● **Prompt**
From the line containing "Email the article using envelope icon" down to the final entry below, restate each line word for word.

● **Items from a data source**
___

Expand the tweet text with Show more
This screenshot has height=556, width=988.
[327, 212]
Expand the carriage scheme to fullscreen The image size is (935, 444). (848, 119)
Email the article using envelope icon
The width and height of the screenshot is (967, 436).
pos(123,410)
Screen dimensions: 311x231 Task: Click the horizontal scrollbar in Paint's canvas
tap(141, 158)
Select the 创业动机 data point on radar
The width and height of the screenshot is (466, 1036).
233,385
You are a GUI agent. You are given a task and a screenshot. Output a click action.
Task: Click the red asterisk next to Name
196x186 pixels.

___

● **Task result**
Email the article using envelope icon
The width and height of the screenshot is (967, 436).
pos(123,410)
Screen dimensions: 311x231 Task: Click the horizontal scrollbar in Paint's canvas
tap(141, 158)
Select the 创业动机 data point on radar
The width and height of the screenshot is (466, 1036).
233,385
You are a GUI agent. You are given a task and a screenshot. Output a click action.
Task: Click the red asterisk next to Name
196x186 pixels.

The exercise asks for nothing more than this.